Task instructions →
Only one span of the listing below is wanted: the lines from the one with "Open the Layers" through the one with "Task: Select the 7D time range", reproduced exactly, both ends kept.

Given information →

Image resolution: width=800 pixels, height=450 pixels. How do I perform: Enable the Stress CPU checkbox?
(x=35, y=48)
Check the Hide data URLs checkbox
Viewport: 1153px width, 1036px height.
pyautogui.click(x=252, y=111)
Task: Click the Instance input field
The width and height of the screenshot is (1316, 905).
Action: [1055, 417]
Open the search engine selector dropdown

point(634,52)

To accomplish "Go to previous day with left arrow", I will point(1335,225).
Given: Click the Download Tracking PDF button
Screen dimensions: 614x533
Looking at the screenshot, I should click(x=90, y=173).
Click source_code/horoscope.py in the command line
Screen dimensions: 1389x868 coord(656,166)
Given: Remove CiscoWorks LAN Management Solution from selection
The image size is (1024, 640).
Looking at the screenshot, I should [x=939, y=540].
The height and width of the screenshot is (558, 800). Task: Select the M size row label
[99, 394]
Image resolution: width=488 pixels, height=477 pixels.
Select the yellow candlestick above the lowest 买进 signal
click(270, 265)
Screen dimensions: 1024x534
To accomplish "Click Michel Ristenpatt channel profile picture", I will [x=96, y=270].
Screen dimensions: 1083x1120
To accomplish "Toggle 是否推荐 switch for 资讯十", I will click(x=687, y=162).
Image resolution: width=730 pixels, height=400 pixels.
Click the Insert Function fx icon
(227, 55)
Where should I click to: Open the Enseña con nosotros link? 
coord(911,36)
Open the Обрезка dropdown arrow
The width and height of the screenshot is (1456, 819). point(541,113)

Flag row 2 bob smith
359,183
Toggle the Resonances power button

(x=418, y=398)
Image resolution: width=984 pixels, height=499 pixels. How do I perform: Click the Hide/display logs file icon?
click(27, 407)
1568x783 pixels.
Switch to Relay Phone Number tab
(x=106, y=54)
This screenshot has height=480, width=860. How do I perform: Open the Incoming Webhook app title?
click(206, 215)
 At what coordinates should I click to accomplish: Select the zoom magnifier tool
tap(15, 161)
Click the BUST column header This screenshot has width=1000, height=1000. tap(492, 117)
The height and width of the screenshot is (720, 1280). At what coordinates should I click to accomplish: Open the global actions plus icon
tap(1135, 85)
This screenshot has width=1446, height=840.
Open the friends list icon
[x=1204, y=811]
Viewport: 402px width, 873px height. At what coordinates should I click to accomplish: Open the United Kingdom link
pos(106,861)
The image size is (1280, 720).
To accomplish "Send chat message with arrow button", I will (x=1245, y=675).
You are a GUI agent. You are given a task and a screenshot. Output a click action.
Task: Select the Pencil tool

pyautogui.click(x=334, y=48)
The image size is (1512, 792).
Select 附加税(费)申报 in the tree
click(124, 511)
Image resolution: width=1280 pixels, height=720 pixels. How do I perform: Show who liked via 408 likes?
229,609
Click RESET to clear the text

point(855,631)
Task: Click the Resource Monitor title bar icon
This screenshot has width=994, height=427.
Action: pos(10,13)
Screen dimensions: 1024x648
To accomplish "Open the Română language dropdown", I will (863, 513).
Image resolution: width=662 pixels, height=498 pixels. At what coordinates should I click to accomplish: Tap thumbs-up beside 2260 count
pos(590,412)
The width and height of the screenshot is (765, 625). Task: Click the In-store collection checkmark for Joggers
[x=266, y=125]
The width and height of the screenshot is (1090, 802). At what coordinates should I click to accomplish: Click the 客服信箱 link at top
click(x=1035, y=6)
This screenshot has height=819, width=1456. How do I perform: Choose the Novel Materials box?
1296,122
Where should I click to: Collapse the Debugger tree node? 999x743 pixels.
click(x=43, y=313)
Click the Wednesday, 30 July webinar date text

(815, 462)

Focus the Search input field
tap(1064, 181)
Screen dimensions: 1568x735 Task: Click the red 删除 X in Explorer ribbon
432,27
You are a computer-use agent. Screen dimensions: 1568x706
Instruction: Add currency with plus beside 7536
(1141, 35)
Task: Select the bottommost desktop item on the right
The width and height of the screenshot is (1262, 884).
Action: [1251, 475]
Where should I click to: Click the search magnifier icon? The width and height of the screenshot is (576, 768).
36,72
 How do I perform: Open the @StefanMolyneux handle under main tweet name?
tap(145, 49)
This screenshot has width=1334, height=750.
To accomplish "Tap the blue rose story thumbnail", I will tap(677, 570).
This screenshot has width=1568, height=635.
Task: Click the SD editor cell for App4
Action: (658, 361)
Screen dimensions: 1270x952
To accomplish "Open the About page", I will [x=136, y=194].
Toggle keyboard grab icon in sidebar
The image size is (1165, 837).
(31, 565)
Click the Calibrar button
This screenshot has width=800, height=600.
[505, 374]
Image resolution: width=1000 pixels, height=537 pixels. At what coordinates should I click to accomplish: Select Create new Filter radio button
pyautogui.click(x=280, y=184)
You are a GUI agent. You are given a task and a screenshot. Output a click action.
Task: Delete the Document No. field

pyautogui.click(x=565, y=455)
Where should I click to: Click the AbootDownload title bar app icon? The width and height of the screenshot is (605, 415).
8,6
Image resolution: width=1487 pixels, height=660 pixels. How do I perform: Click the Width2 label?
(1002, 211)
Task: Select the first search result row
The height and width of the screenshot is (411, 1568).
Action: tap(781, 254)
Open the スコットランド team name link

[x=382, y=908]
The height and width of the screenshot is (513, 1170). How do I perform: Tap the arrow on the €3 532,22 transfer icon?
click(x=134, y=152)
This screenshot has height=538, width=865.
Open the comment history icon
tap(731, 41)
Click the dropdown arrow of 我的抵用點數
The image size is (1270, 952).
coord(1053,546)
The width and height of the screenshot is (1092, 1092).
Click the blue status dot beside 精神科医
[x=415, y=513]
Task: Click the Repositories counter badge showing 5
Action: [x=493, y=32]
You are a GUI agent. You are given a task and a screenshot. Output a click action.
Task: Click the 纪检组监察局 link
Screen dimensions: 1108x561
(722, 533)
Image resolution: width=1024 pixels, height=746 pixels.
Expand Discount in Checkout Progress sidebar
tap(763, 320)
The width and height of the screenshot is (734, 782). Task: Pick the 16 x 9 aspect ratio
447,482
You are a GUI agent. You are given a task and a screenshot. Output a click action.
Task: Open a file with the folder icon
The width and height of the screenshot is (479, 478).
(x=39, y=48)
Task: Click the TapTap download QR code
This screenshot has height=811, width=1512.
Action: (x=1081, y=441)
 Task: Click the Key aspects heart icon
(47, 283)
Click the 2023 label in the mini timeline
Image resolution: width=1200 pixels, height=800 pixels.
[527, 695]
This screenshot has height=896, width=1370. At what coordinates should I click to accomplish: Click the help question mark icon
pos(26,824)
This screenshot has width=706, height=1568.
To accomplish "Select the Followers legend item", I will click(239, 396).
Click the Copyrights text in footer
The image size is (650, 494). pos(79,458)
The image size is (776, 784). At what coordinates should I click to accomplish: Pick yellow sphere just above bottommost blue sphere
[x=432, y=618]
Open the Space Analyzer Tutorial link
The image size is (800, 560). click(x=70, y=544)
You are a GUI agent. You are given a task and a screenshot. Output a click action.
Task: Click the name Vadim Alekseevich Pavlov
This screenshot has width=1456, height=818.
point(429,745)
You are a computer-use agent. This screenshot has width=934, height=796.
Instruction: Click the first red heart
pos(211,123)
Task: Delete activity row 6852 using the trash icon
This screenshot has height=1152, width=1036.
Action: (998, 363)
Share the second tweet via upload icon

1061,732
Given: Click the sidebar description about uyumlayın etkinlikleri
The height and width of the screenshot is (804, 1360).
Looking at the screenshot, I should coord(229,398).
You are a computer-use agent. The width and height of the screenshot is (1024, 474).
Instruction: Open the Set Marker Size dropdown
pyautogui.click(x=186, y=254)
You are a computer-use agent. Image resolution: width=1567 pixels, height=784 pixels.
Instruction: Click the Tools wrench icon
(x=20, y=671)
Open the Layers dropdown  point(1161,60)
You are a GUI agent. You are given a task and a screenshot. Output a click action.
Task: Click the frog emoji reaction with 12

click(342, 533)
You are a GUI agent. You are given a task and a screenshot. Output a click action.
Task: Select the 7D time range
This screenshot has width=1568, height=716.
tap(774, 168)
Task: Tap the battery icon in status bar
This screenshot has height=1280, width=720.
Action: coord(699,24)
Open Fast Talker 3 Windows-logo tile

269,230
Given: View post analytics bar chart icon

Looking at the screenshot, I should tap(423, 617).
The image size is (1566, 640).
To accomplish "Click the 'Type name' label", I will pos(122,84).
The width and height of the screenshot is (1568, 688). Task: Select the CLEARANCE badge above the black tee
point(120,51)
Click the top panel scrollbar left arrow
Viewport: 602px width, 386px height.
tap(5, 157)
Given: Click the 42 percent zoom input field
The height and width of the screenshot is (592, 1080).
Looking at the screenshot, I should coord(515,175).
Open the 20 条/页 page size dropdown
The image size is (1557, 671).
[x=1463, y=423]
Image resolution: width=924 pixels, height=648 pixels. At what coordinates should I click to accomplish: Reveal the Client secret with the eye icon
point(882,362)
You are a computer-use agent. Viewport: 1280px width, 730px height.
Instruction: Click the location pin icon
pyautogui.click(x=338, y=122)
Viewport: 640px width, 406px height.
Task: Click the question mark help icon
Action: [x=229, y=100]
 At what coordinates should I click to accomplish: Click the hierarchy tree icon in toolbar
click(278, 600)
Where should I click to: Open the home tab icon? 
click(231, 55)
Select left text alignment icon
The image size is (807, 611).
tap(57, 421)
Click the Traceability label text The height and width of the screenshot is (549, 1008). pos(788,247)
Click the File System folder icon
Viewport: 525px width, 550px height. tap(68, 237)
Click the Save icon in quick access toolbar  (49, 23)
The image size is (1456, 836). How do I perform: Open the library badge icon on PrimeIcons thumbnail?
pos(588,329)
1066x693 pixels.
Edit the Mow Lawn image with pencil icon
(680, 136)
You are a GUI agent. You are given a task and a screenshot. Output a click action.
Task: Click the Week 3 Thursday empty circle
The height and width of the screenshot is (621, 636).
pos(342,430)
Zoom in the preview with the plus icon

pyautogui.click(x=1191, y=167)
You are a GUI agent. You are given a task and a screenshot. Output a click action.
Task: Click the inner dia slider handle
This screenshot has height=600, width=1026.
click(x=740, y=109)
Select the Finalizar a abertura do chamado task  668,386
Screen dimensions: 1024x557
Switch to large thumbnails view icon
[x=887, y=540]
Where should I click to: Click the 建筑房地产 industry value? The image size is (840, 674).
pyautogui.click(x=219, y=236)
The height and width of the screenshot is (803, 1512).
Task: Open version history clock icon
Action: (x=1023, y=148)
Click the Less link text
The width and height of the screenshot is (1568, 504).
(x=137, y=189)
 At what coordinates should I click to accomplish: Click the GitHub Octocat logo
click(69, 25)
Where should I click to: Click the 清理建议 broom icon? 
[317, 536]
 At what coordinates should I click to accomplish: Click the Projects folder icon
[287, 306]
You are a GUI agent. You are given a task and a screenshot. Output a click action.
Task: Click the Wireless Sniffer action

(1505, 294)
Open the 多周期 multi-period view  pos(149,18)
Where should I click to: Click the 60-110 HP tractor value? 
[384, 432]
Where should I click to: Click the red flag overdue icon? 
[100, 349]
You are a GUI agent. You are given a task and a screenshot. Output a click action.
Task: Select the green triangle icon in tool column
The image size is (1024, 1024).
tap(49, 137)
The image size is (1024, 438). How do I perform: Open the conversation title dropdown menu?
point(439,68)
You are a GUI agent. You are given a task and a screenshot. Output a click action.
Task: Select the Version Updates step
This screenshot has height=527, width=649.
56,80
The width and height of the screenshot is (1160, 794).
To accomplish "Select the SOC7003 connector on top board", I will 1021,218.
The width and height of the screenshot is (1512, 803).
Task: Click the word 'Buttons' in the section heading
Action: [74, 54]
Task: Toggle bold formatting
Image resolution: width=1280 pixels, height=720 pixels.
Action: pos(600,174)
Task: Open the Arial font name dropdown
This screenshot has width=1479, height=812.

Finished exercise →
Open the Layers dropdown  point(1161,60)
You are a GUI agent. You are given a task and a screenshot. Output a click action.
Task: Click the frog emoji reaction with 12

click(342, 533)
You are a GUI agent. You are given a task and a screenshot. Output a click action.
Task: Select the 7D time range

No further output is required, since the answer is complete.